I think you might be misunderstanding what the decomposition should be doing. 'cause it looks correct to me... Let's go through your example's results, with some extra details and comments:
import numpy as np
import scipy.linalg
B = np.array([[2,-1,-2],[-4,6,3],[-4,-2,8]])
P,L,U = scipy.linalg.lu(B)
# Now let's see if P is a permutation matrix (a single 1 in each row and column, all the rest should be zero):
print(P)
>> [[ 0. 0. 1.]
[ 1. 0. 0.]
[ 0. 1. 0.]]
# Yup! That's a successful permutation matrix
# Now let's see if L is a lower triangular matrix (anything above the main diagonal should be zero):
print(L)
>> [[ 1. 0. 0. ]
[ 1. 1. 0. ]
[-0.5 -0.25 1. ]]
# Yup! still doing good.
# Now let's see if U is a upper triangular matrix (anything below the main diagonal should be zero):
print(U)
>> [[-4. 6. 3. ]
[ 0. -8. 5. ]
[ 0. 0. 0.75]]
# And last but not least, let's see if this works as a decomposition of B (i.e.
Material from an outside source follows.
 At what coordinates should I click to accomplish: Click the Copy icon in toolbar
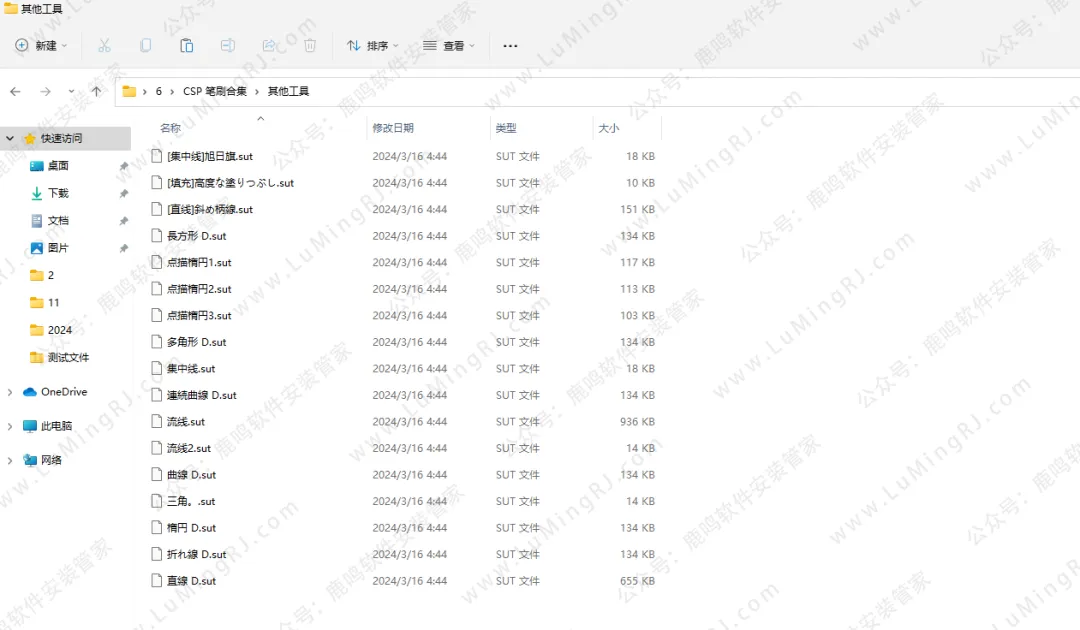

PLU==B):
print(np.matmul(P, np.matmul(L, U)))
>> [[ 2. -1. -2.]
[-4. 6. 3.]
[-4. -2. 8.]]
# :-)
I hope that clarifies things a bit. If you're still not sure, then maybe reread about permutation matrices, triangular matrices, lu-decomposition, scipy.linalg.lu, and closely related topics.
Good luck!
It seems a clarification is in place:
LU-decomposition is not - in the general case - necessarily unique.
If you want details then aside for the relevant sub-chapter in the above wikipedia link, I recommend the first and third answers on this stack-exchange question.
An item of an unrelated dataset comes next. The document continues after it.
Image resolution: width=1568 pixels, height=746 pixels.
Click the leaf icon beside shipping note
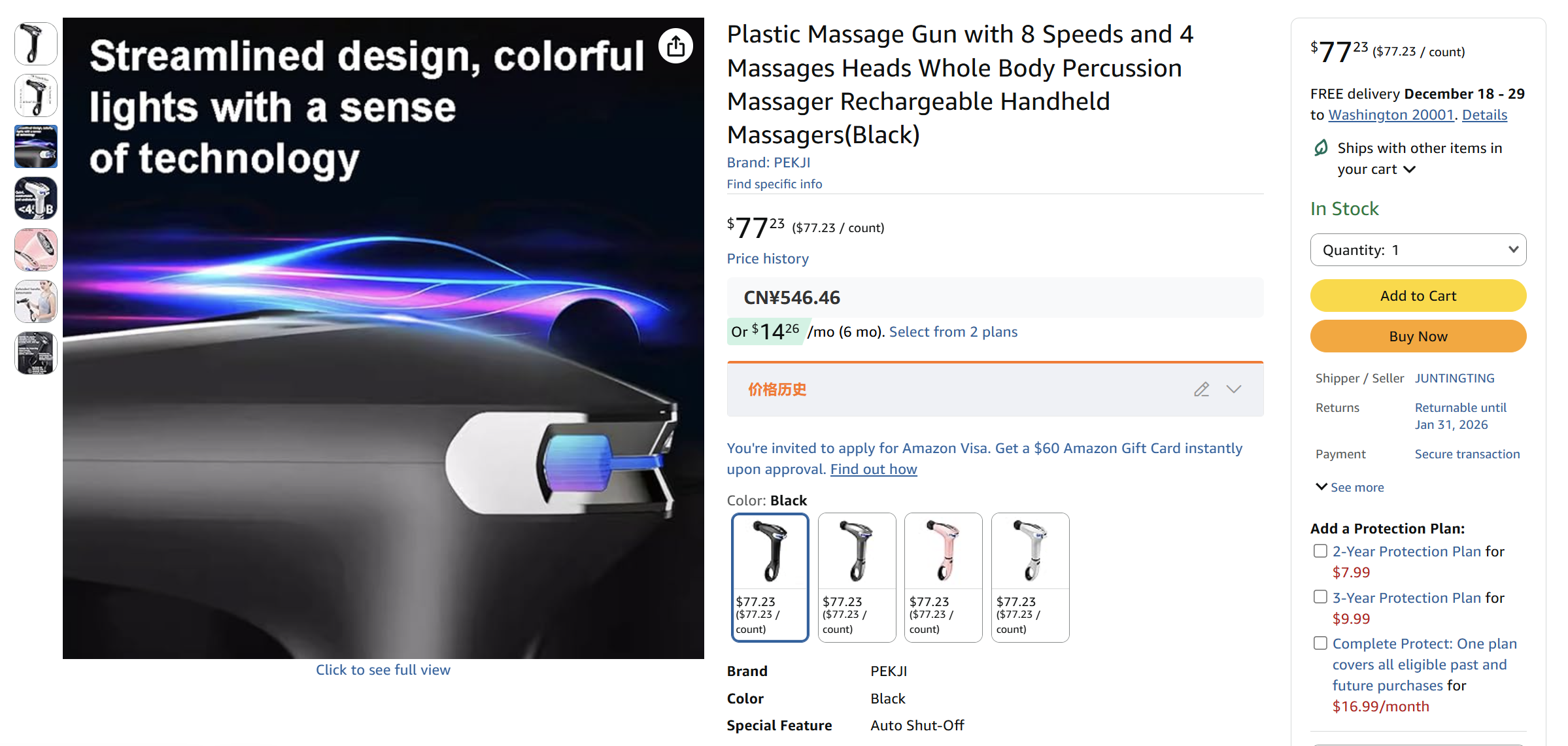click(1321, 148)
So if you happen to get two different answers from to different implementations or methods, that doesn't mean that one or the other is wrong. If you've got a permutation matrix P (even if it's the trivial identity matrix), a lower-matrix L, an upper-matrix U, and they decompose your matrix, then you've got yourself a decomposition. Hope that clears things up!